Lines from the start of the data through the line containing "Task: Click the dark icon below the card" must be given again exactly. Leave the others out.

Records contained in a dataset:
# # # # #

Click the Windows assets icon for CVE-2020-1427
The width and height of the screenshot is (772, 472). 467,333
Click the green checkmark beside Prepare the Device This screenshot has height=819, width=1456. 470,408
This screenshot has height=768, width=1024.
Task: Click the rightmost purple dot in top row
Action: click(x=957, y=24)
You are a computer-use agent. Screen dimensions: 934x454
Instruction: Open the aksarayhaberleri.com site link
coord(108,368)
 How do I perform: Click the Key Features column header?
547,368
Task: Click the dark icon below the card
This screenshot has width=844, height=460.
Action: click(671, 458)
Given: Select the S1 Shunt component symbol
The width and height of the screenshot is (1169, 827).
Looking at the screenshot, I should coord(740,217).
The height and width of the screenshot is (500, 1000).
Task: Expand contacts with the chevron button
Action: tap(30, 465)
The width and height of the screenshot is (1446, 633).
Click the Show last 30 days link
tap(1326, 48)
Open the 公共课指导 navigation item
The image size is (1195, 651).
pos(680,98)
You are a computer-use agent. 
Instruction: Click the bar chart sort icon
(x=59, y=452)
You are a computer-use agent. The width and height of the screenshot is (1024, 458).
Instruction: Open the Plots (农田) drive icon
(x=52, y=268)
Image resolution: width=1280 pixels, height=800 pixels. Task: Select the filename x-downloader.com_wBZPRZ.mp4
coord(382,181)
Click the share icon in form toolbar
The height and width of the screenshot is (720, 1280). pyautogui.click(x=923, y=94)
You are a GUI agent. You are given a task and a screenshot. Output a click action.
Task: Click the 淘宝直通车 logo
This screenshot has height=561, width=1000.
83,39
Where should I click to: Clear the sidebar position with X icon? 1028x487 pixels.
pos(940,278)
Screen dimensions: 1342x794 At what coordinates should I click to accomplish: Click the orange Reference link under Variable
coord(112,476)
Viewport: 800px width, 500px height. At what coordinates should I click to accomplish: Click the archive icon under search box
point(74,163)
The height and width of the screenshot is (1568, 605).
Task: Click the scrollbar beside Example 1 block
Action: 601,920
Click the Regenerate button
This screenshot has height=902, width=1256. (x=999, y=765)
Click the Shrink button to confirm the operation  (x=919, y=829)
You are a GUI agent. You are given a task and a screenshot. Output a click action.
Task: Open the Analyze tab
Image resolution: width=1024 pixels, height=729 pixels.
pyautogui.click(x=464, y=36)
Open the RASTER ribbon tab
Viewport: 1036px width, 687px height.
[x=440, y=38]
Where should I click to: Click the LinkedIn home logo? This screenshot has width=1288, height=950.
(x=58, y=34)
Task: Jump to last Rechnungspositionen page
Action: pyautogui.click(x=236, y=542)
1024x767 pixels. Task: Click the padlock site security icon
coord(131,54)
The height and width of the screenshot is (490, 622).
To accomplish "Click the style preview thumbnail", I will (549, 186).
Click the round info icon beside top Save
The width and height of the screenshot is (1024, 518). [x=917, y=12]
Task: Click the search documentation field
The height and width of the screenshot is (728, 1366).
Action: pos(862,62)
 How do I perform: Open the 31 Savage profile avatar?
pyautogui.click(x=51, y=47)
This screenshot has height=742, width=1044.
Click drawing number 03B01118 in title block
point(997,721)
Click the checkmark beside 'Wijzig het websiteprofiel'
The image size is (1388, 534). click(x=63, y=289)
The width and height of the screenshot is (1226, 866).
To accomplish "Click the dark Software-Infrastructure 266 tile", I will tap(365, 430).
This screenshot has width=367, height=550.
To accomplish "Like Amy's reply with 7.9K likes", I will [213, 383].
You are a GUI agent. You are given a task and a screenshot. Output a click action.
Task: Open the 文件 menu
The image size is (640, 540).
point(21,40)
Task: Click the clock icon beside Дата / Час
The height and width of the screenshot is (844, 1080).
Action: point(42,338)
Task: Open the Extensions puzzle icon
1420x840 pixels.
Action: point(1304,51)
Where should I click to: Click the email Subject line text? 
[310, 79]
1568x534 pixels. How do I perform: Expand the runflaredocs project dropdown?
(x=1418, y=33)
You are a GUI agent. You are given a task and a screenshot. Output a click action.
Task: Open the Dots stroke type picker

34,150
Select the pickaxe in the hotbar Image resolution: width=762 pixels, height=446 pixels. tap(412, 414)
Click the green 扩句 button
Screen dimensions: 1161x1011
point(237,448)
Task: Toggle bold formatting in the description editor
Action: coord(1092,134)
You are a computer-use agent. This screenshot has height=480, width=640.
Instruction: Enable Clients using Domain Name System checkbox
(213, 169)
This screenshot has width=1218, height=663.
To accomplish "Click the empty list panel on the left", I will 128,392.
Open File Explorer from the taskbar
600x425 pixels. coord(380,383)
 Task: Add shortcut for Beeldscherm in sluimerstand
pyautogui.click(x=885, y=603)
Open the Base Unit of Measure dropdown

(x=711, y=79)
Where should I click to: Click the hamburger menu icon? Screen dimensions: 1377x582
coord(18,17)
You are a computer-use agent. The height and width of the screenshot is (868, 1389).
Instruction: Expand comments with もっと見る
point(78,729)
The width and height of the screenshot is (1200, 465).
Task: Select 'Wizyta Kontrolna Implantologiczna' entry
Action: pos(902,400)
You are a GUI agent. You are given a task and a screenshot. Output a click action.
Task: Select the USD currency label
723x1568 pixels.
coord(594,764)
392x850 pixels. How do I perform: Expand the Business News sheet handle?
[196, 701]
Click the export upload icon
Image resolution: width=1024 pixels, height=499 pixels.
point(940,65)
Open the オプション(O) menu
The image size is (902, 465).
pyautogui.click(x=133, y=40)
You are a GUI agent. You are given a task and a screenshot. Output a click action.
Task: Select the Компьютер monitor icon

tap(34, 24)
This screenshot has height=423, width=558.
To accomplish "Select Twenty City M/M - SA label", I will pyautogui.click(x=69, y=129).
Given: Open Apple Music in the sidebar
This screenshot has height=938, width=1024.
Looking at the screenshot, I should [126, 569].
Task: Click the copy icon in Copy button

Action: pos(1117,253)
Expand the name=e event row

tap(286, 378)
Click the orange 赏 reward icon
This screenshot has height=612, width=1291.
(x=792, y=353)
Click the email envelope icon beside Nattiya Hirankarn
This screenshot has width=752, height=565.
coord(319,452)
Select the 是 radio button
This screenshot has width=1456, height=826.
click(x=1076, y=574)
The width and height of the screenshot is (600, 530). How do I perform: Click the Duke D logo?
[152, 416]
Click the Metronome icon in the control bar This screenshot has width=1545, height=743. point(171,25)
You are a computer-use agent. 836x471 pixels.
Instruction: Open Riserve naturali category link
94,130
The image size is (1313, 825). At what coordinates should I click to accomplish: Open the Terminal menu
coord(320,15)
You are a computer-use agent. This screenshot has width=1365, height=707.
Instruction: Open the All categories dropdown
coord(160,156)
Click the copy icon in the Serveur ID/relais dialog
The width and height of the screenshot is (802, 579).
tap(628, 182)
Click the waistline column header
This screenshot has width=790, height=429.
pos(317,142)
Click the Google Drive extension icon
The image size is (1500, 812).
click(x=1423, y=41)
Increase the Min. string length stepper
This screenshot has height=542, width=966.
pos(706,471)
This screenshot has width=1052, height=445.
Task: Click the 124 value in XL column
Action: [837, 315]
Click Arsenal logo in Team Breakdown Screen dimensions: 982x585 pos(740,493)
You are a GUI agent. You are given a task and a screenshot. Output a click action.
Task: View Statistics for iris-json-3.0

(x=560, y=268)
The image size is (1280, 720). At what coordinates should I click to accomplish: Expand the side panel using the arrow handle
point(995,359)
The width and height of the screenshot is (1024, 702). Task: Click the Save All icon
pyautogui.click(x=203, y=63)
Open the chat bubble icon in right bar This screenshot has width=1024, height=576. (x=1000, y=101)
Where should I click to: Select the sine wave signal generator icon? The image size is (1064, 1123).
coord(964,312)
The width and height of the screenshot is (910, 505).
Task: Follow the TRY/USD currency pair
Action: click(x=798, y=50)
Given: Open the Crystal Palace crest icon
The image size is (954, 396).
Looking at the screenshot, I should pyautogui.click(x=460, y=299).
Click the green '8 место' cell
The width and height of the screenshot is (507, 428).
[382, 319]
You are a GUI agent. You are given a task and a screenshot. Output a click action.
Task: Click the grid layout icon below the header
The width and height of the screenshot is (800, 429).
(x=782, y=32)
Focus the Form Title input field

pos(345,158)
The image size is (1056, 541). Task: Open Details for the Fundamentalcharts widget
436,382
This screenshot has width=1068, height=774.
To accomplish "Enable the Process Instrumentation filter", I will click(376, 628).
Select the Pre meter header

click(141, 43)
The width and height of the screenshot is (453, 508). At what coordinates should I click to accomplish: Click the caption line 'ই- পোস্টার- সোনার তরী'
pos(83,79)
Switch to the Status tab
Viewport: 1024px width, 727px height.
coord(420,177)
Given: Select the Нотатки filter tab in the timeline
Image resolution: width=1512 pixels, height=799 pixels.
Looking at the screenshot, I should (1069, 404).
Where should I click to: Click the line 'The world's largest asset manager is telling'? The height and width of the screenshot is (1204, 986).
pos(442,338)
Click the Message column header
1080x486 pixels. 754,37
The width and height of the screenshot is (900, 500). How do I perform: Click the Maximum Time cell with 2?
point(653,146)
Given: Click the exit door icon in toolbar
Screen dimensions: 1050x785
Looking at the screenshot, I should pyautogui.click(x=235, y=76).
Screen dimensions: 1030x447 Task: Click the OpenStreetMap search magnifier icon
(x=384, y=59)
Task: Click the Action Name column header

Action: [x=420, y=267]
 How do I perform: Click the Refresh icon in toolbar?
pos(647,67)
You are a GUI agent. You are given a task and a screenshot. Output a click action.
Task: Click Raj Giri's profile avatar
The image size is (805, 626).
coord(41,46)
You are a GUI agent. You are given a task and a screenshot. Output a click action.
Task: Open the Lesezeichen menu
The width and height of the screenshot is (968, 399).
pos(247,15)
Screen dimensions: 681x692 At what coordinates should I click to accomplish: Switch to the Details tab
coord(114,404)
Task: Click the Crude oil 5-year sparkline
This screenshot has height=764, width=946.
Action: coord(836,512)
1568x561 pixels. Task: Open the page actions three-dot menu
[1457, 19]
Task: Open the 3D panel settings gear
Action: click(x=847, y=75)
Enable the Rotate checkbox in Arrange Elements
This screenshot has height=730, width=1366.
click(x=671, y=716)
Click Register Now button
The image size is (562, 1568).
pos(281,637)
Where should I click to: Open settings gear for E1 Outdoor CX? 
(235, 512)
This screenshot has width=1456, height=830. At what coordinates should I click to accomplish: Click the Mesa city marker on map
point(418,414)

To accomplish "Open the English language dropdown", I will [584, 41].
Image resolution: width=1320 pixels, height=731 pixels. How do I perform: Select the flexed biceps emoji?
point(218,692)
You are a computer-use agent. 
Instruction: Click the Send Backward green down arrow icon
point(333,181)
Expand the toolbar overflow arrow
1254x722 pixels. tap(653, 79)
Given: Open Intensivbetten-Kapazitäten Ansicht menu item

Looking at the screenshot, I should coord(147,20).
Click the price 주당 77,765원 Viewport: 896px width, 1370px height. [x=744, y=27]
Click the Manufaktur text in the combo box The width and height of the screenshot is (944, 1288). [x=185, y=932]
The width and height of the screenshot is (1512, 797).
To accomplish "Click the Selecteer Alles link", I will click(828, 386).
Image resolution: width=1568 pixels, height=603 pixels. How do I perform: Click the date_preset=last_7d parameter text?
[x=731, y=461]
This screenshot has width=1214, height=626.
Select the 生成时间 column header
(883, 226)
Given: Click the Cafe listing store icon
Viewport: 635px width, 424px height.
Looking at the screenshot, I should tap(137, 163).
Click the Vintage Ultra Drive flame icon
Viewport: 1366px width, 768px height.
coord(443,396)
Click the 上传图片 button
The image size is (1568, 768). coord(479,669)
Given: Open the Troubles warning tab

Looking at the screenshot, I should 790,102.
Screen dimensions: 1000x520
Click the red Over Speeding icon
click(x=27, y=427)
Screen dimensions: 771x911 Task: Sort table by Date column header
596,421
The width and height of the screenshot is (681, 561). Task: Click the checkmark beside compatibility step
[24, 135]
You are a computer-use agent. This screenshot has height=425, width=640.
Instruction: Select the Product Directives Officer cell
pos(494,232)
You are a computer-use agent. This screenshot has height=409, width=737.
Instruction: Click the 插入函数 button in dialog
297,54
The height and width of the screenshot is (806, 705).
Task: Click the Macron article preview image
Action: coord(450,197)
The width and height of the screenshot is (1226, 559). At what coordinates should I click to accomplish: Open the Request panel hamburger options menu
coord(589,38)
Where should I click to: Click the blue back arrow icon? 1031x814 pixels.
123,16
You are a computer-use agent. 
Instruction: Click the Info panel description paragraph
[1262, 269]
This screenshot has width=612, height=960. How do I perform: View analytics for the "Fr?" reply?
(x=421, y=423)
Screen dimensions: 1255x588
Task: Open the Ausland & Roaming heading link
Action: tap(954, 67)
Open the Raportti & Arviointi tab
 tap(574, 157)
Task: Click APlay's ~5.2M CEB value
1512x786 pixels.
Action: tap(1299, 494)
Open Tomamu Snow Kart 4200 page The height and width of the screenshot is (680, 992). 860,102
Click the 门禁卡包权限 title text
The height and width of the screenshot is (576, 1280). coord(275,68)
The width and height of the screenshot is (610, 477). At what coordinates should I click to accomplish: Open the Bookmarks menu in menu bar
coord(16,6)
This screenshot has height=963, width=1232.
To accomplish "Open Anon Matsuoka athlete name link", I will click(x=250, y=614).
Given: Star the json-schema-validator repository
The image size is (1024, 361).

# # # # #

PROBLEM SOLUTION:
Click the Windows assets icon for CVE-2020-1427
The width and height of the screenshot is (772, 472). 467,333
Click the green checkmark beside Prepare the Device This screenshot has height=819, width=1456. 470,408
This screenshot has height=768, width=1024.
Task: Click the rightmost purple dot in top row
Action: click(x=957, y=24)
You are a computer-use agent. Screen dimensions: 934x454
Instruction: Open the aksarayhaberleri.com site link
coord(108,368)
 How do I perform: Click the Key Features column header?
547,368
Task: Click the dark icon below the card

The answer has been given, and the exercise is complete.